Case ID: cal-app_73/html/0519-01.html
Source: Caselaw Access Project
Author: {"author": "\n      HOUSER, J.", "license": "Public Domain", "url": "https://static.case.law/"}
Date Created: 2024-08-24T03:29:51.129683

[Civ. No. 5089.
    Second Appellate District, Division One.
    July 7, 1925.]
    HARRY BERMAN, Petitioner, v. INDUSTRIAL ACCIDENT COMMISSION et al. Respondents.
    
       Workmen's Compensation Act —Cause op Disability op Employee—Finding—Evidence—Certiorari.—In tins proceeding by an employee for compensation, the evidence was sufficient to support the finding of the Industrial Accident Commission that “the disability from which the employee was found to be suffering after the expiration of seven days from the date of said injury was caused by a disease or condition and not to any injury or injuries arising out of said employment, nor proximately caused by said employment.”
    (1) C. J., p. 115, n. 37, p. 123, n. 43, 45.
    1. Conclusiveness of finding as to whether injury arose out of and in course of employment, notes, L. E. A. 1918F, 915; 30 A, L. E. 1277. See, also, 28 B. C. L. 827.
    PROCEEDING in Certiorari to review an order of the Industrial Accident Commission denying compensation to employee.
    Award affirmed.
    The facts are stated in the opinion of the court.
    D. B. Maxell for Petitioner.
    Warren H. Pillsbury for Respondents.
   HOUSER, J.

From the petition of the applicant herein for a writ of review it appears that while acting in the course of his employment he suffered an injury in that he was overcome by carbon monoxide gas. For a period covering several months after he sustained the injury, petitioner suffered from some sort of illness, and the ultimate question submitted to the respondent Industrial Accident Commission was whether .or not such illness was proximately caused by the injury of which petitioner complained.
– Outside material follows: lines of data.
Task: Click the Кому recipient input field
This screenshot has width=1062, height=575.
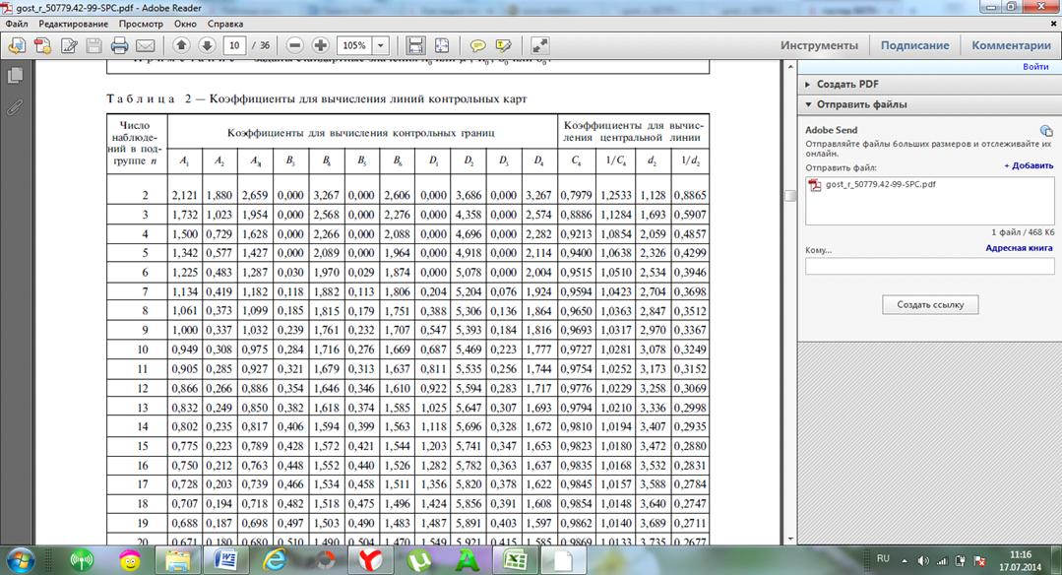Action: click(x=929, y=266)
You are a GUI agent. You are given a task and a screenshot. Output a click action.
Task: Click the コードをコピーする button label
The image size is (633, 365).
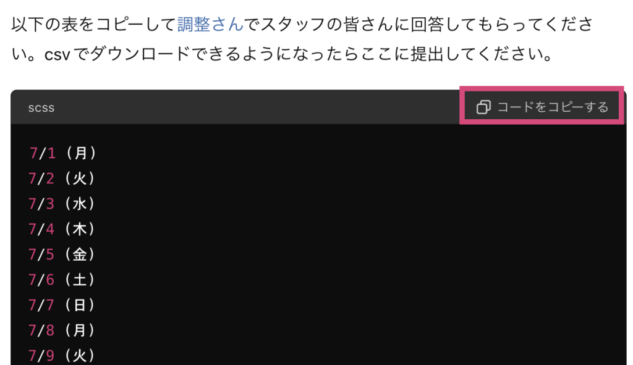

The findings by the Commission regarding the matter were that: “The disability from which the employee was found to be suffering after the expiration of seven days from the date of said injury was caused by a disease or condition and not to any injury or injuries arising out of said employment, nor proximately caused by said employment.”

The only question which this court may decide in this proceeding is whether or not there was sufficient evidence to support such finding. (Puitt v. Industrial Accident Commission, 189 Cal. 459 [209 Pac. 31] ; Walker v. Industrial Accident Commission, 177 Cal. 737 [L. R. A. 1918F, 212, 171 Pac. 954]; Roebling’s Sons Co. v. Industrial Accident Commission, 36 Cal. App. 10, [171 Pac. 987].)

At the hearing before the Commission two doctors expressed the opinion, in substance, that the illness of petitioner was directly traceable to the injury so received by him. In rebuttal thereof one physician filed his report with the Commission to the effect that he saw no relationship between the carbon monoxide poisoning and the major symptoms exhibited by the petitioner. The conclusion reached by a second medical expert was that the gas poisoning to which petitioner had been subjected had little or nothing to do with the illness from which he was suffering at the time the examination was made by said doctor; and from a report to the Commission made by a third doctor, who had been appointed by the Commission for the express purpose of making a special examination and report on petitioner’s condition of health, it appears that, in his opinion, at the time his report was made there were “no present manifestations of the original injury; ... no per cent of disability in relation to the original injury; no disability with reference to work in which the applicant was engaged when injured as far as the original injury was concerned;. no permanent disability.”

It is therefore clear that the evidence was sufficient to support the findings. As is said in the case of Pruitt v. Industrial Accident Commission, 189 Cal. 459, 466 [209 Pac. 31, 34] : “The finding of the commission in such matters stands upon the same footing as the finding of a judge, or the verdict of a jury, and is not to be set aside if there is any substantial evidence upon which it can rest” (citing cases).

The award of the Commission is affirmed.

Conrey, P. J., and Curtis, J., concurred.